Items listed in a dataset:

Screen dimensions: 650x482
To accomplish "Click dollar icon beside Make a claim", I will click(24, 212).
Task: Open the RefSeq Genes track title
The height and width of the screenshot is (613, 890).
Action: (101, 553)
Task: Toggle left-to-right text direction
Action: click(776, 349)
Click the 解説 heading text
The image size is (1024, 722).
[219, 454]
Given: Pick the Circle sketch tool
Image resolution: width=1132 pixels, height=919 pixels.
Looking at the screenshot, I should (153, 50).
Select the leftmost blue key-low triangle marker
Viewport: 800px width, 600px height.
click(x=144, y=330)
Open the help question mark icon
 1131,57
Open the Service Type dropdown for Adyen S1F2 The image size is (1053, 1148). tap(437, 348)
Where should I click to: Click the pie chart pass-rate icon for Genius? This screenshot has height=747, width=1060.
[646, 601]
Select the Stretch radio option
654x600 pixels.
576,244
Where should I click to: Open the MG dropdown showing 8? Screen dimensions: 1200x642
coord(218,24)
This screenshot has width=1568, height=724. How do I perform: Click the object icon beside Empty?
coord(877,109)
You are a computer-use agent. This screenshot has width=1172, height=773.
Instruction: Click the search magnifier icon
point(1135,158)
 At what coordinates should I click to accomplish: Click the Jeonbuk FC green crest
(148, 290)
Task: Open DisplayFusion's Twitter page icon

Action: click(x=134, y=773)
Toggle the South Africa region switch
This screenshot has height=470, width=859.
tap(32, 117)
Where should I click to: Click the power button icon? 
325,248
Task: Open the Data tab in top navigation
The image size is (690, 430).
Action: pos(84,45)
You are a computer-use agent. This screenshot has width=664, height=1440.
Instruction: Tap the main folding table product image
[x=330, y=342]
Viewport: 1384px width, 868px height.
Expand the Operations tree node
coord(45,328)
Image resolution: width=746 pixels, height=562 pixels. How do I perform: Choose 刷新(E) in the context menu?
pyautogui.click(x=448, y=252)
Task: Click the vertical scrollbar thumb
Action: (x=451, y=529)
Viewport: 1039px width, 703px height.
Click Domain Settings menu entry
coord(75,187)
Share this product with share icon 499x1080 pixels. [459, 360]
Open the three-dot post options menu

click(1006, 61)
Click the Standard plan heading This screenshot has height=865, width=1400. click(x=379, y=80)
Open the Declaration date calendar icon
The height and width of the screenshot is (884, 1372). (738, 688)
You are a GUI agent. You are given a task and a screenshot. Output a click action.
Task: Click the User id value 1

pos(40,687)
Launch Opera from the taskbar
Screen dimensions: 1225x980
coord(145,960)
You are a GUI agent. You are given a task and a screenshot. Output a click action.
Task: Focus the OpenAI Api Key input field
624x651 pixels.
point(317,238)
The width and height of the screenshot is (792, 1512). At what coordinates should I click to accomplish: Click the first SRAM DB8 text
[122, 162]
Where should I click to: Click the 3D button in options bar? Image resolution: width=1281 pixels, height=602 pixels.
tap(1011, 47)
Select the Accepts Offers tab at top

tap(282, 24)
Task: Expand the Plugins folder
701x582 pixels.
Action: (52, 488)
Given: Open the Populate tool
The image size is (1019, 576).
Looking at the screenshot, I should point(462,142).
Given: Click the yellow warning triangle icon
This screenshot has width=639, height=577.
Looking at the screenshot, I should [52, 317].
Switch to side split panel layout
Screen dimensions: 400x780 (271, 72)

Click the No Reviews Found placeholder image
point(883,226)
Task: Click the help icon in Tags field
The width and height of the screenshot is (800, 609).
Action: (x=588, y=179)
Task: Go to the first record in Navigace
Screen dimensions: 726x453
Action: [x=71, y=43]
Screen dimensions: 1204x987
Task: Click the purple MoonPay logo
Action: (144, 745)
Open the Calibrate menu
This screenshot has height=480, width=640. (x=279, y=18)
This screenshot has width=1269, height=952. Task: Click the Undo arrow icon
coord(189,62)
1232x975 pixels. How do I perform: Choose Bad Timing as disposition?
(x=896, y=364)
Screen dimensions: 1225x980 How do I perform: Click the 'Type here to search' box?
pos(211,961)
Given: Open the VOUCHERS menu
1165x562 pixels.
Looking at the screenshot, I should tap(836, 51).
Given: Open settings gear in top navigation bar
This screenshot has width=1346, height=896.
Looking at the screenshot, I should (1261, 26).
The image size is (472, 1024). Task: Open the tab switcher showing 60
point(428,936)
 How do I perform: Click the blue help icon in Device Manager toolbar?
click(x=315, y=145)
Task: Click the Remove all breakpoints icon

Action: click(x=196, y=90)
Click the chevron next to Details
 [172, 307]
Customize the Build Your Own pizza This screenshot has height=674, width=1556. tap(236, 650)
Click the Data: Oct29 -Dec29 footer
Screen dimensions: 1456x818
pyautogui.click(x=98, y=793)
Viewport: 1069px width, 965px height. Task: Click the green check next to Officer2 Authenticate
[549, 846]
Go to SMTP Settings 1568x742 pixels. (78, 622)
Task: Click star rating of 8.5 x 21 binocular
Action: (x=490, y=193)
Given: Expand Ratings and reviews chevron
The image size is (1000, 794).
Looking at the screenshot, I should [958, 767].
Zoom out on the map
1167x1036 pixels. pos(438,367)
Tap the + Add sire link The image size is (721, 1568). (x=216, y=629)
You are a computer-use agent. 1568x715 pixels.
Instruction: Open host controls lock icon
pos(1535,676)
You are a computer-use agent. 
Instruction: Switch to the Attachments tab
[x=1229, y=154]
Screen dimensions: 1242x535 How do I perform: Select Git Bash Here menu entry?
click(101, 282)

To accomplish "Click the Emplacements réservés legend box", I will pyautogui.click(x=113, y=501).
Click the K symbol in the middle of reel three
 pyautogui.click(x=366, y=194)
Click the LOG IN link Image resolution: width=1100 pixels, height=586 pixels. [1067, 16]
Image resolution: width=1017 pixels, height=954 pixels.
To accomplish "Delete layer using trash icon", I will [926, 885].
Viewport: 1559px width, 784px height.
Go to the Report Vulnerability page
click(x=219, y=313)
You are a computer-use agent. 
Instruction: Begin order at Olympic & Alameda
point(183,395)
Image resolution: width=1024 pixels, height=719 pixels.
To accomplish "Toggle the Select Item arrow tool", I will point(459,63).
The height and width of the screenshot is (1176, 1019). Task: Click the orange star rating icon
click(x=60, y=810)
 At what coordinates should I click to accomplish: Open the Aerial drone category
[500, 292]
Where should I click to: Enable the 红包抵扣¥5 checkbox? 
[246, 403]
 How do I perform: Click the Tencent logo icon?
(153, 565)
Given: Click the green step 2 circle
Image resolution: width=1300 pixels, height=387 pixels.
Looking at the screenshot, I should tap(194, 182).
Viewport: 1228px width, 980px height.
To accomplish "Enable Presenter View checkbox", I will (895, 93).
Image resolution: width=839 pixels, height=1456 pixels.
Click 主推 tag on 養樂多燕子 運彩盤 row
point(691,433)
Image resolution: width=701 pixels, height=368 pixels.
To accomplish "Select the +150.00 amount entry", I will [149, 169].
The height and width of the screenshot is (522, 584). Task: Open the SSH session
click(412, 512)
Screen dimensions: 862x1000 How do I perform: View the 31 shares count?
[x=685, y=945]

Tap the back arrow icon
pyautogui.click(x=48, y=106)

▸ **Task item**
Please show every line of the records that holds the word "navigation".

▸ **Written solution**
Task: Open the Data tab in top navigation
Given: Open settings gear in top navigation bar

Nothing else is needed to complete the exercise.